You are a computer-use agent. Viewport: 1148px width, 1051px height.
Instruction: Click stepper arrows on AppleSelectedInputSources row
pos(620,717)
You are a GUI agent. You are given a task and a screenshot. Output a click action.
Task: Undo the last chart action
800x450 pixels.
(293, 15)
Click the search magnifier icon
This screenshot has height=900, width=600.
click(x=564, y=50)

...

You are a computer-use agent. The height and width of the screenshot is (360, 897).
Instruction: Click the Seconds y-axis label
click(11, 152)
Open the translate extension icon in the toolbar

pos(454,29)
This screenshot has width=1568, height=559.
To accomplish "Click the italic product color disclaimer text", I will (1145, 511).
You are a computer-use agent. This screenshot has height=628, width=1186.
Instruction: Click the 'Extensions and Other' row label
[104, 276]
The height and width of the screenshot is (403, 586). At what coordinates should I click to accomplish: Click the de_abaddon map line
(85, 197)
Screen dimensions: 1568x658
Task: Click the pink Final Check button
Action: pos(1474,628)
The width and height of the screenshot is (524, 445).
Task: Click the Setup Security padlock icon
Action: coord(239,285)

PROBLEM TO SOLVE:
Note how many lines of the material hold the word "agent", then state that number alone.

RESPONSE TO THE TASK:
4